Family deaths underscore COVID impact for Kentucky pastor


LEBANON, Ky. (KT) – Longtime Kentucky Baptist pastor Dr. Billy Compton was like a lot of others when the coronavirus pandemic started. He was cautious but didn’t believe all that was being said by a news media known for sensationalizing.

“I watched it on the news and probably thought it was overhyped to some degree,” Compton said. “It doesn’t take two family members to die in one week – it only takes one – to see it isn’t overhyped.”

Compton, who has served in Kentucky Baptist churches for more than five decades, has endured the loss of his 94-year-old mother Margaret Compton and 68-year-old brother Terry Compton in the last week. He was in the intensive care unit, gowned head to toe with PPE, when his little brother passed Sunday night.

“I expected my mom, she was 94 and could have died with pneumonia,” he said. “My brother was 68 and just retired a year-and-a-half ago. He was out riding his tractor and not worrying about it. I understand how people think don’t mask up, but this brings it home (that people should wear masks).”

Compton’s brother, Terry, was a former Kentucky high school and Vanderbilt University basketball star who lived in Nashville and was well known. Nicknamed “The Long Rifle” for his great shooting ability, he was only the 12th player in Vanderbilt history to reach 1,000 points in a career and was a two-time All-SEC first-team selection. The Commodores won the SEC championship his senior year in 1974. His funeral will be Saturday.

Billy was interviewed by a Nashville television station about his brother’s passing and COVID, which has reached huge numbers in Tennessee.

“When I shared with the TV station in Nashville, I said do not make this a political flashpoint,” he said. “What my family has gone through has nothing to do with politics. If you get COVID, it doesn’t always lead to sad endings but, in our case, it has.”

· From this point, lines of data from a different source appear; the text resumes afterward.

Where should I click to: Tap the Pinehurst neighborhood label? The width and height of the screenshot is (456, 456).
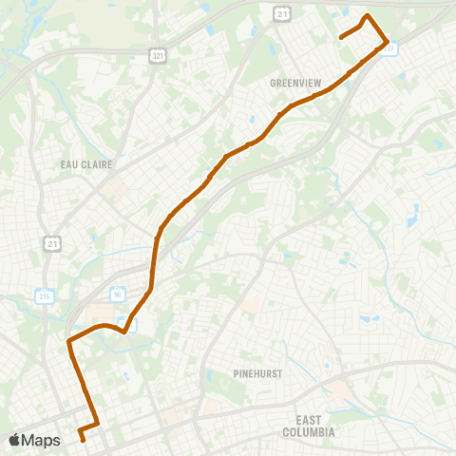point(258,373)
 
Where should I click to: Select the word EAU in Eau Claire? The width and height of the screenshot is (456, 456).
point(70,164)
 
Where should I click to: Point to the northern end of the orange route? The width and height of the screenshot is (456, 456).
point(341,37)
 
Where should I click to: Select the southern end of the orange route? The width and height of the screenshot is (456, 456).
point(83,439)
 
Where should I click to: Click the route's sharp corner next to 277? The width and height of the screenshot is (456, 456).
point(386,42)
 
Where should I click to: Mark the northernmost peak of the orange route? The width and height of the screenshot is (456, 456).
point(367,16)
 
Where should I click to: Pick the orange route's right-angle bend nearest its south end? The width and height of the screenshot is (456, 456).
point(97,421)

Terry and Theresa Compton had been taking care of her mother, who also passed from COVID within the last 10 days. It has been like a nightmare for the family, Billy Compton said.

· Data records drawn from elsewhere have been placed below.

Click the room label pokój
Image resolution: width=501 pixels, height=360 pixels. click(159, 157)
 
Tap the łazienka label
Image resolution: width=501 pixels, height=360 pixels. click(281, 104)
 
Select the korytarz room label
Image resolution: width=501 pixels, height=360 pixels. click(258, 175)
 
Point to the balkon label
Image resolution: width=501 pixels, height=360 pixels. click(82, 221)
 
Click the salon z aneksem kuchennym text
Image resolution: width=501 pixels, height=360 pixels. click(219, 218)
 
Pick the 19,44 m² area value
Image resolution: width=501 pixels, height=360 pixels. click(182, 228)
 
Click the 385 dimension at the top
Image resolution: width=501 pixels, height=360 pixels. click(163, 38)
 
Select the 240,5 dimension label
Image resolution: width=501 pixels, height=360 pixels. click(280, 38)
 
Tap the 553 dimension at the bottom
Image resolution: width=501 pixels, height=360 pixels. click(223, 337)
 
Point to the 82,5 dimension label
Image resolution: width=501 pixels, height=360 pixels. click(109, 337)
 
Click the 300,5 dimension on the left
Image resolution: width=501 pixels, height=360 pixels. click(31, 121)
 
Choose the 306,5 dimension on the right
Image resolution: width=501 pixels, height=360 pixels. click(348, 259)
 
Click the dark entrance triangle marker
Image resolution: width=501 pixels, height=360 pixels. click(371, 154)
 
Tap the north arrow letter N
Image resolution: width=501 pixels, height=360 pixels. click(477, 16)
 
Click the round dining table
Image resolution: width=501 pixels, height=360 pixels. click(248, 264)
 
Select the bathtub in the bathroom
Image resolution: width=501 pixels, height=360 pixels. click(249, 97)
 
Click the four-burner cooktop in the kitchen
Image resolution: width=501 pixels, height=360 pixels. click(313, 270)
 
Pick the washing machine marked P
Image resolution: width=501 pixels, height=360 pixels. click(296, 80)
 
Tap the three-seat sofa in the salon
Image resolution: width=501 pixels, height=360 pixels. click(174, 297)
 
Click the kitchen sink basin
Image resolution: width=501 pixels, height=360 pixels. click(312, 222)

Last Sunday, the day after Compton buried his mother in Elizabethtown, Terry Compton died in a Nashville hospital ICU.

“My sister-in-law lost her mother, husband and mother-in-law within 10 days,” Billy Compton said. “That brings it back to reality. It (COVID) will take you out.”

He said the brief time he spent in the COVID unit gave him the utmost respect for healthcare workers.

“They are under so much stress. Many of their staff are being quarantined. I talked to one nurse who said she tried to work four days in a row with the patient she’s taking care of so she can know the family and talk to them,” he said. “Healthcare workers are going the extra mile to be compassionate. I have a new appreciation for them. I’ve never been in an ICU room that long. They work under stress and compassionately.”

Compton said while COVID impacts those with underlying conditions and the older population, it is no respecter of person.

“I was careful, went to the gym every day and probably still will,” he said. “Our little church is careful, but we continued to have church. We did close at first, then went back. Even before the governor made his announcement, when it became more evident in Campbellsville and Lebanon, that we’d close down until the first of December.”

Compton said faith, family and friends have helped them through the grief. He said their prayers have kept them encouraged and strong in the face of the pandemic.

“I hope for all of our sakes the vaccine comes along pretty quick,” Compton said. “That’s going to be the key, I think. Whatever drug company comes first will see their stock hit the roof. It’s not just in Kentucky and not just about the Compton family.”

Compton, 72, is the pastor at Muldraugh Hill Baptist Church in Lebanon. He is also a former pastor of Severns Valley in Elizabethtown, Living Hope in Bowling Green and twice at First Baptist Church in Mt. Washington and served with the Kentucky Baptist Convention.